After a visit to the region by the state department counsellor, Derek Chollet, who wrote the state department history of the Dayton accord, and in light of Dodik’s threats, US officials have said they are reassessing Washington’s policy in Bosnia, which until now has been low-key and focused on electoral reform.
“I’m very happy about this because I see that in recent years there was no strategy, because there was the impression not only in the US, but in the European Union, but things would go [peacefully],” Schmidt said. He stressed that, in his tour of western capitals, he was not asking for extra international peacekeepers but rather, unified diplomatic engagement.
Kurt Bassuener, co-founder of the Democratization Policy Council, a Berlin-based thinktank, argued Schmidt was being overly optimistic on the chances of avoiding violence, and said there was more than enough military hardware in the country to fuel another conflict.
“I think he’s actually quite complacent,” Bassuener said. “The bottom line is there’s more than enough equipment for very bad things to happen.”
Schmidt’s position is under diplomatic pressure.
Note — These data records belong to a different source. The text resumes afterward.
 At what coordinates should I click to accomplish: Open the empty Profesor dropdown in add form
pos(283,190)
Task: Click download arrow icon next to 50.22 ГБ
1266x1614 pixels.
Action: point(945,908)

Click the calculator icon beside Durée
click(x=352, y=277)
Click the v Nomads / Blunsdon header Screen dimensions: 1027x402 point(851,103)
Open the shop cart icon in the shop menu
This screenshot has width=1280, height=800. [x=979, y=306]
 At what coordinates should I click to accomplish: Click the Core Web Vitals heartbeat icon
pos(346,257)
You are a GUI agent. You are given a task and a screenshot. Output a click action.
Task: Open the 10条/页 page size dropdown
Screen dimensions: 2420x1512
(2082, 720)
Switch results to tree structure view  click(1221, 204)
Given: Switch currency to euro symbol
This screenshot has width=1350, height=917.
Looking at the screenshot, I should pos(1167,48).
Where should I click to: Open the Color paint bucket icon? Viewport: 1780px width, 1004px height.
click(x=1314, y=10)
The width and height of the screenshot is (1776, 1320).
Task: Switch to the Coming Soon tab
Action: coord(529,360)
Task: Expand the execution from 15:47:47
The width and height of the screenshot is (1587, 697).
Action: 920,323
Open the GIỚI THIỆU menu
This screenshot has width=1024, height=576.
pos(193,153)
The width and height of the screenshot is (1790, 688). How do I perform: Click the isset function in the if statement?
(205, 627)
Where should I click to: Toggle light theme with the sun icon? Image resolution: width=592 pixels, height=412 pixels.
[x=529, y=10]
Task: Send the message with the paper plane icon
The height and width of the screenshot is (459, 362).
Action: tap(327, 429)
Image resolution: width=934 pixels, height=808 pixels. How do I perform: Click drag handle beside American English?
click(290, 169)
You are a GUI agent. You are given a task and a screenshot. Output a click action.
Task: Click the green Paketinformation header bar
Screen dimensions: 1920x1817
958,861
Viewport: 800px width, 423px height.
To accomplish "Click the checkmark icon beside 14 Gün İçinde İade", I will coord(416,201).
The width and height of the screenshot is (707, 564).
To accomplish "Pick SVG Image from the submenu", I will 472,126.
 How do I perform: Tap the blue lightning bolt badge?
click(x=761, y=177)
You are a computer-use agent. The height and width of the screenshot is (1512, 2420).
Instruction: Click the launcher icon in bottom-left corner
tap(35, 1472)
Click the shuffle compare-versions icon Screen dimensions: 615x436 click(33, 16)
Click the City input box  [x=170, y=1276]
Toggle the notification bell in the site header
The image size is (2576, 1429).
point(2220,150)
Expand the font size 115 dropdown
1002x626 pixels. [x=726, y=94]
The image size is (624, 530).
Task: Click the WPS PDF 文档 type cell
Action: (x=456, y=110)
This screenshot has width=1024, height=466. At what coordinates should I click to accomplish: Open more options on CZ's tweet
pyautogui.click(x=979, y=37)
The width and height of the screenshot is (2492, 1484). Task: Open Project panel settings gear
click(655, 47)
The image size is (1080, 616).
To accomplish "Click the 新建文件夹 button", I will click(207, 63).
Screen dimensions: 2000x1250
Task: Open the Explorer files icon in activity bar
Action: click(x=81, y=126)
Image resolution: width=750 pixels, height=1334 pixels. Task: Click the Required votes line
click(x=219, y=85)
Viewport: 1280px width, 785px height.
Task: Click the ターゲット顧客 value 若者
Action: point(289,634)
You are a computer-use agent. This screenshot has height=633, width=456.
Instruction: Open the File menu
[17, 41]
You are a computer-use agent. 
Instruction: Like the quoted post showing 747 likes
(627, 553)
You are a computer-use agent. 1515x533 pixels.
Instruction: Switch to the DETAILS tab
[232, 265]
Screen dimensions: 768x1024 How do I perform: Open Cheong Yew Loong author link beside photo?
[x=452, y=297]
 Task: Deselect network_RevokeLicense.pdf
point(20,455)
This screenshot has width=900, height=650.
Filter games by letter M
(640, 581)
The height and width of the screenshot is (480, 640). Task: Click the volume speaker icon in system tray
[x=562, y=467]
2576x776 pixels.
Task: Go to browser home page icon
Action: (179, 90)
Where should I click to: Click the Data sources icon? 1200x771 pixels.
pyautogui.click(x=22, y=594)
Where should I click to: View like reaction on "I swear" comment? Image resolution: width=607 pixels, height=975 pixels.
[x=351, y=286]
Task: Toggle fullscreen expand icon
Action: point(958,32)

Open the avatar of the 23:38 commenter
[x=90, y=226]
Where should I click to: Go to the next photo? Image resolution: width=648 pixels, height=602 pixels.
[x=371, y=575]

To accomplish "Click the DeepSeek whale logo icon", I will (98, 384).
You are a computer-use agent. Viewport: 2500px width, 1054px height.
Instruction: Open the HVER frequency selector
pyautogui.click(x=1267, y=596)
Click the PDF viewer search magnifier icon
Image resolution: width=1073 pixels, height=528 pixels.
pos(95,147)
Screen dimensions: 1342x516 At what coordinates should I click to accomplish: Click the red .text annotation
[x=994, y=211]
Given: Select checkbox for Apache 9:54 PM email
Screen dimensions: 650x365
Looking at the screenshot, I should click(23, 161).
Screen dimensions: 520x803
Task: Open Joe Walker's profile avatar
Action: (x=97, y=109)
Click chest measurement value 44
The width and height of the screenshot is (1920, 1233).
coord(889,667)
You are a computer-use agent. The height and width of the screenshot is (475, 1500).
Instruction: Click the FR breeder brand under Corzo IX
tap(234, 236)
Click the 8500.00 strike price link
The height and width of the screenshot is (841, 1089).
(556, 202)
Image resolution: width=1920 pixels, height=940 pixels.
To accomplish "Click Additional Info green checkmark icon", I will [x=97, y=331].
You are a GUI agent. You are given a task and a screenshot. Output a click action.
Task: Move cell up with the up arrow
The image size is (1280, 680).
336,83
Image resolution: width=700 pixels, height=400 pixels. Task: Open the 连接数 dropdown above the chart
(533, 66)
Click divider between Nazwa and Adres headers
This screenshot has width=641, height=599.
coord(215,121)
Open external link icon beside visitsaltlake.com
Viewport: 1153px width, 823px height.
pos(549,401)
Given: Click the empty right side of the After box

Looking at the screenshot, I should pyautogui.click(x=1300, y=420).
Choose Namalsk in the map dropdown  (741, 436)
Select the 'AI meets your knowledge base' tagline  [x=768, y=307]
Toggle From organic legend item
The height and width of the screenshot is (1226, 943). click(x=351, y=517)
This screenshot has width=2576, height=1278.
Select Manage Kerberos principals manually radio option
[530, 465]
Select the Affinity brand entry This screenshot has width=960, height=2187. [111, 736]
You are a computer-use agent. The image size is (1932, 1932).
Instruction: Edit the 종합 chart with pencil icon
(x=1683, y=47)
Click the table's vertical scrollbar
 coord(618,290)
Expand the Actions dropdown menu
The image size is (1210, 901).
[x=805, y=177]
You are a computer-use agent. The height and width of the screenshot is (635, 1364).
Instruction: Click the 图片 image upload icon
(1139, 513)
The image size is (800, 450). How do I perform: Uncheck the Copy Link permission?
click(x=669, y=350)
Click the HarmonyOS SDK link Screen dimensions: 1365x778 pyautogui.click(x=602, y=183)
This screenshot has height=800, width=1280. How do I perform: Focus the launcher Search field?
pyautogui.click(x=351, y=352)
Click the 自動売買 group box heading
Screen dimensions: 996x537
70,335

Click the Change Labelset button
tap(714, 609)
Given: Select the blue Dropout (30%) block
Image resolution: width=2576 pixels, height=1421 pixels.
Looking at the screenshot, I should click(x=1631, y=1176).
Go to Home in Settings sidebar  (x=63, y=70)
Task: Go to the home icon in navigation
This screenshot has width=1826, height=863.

Moscow opposed his appointment and does not recognise his authority. Russia and China both insisted that every mention of the high representative was stripped from a recent UN security council resolution on Bosnia. Dodik has refused to meet him, questioning his legitimacy.
But Schmidt, who has support from the rest of the international community, said he would not be forced out. “I will stay, and I will [fulfil] my responsibility,” he said.